* _TASK STATEMENT_
Reproduce the material below with "GUI agent" switched to "interface agent" and everything else unchanged, leaving out the pictures.

Interface element records

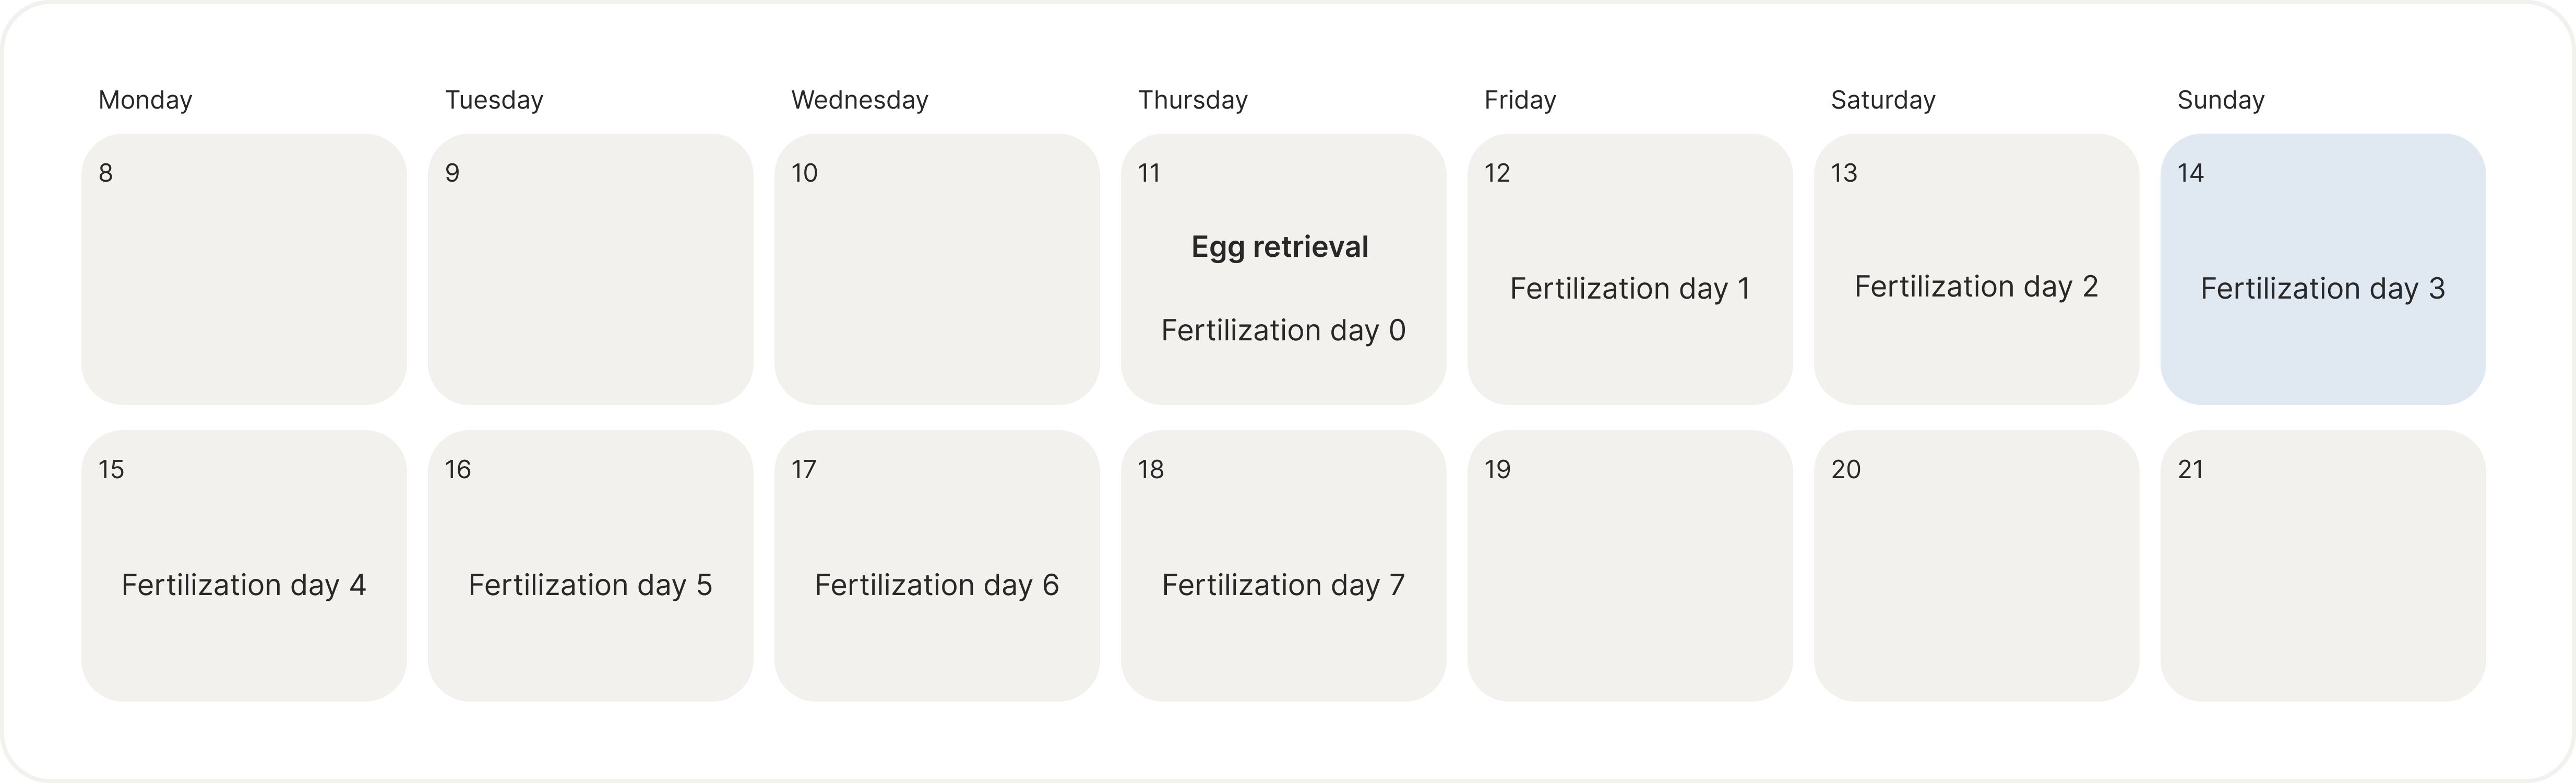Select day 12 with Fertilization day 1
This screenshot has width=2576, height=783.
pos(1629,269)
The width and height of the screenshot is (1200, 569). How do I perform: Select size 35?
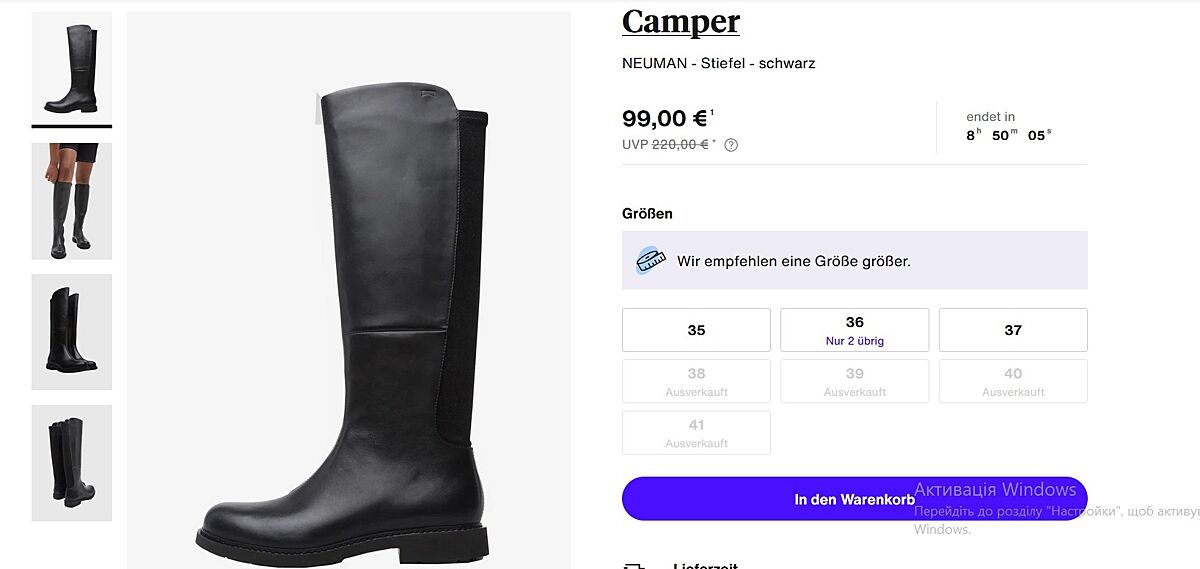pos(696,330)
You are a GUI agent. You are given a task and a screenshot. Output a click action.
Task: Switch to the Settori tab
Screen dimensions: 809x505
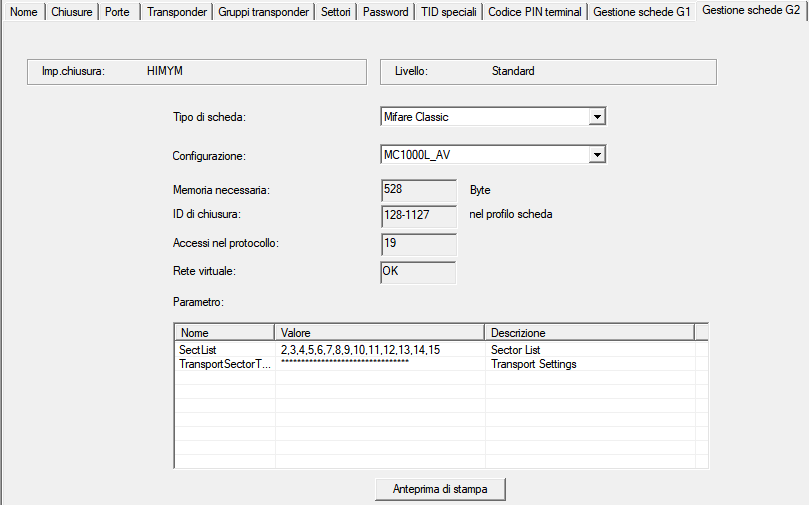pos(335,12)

* _OUTPUT BELOW_
Select day 12 with Fertilization day 1
This screenshot has width=2576, height=783.
pos(1629,269)
The width and height of the screenshot is (1200, 569). How do I perform: Select size 35?
pos(696,330)
You are a interface agent. You are given a task and a screenshot. Output a click action.
Task: Switch to the Settori tab
Screen dimensions: 809x505
pos(335,12)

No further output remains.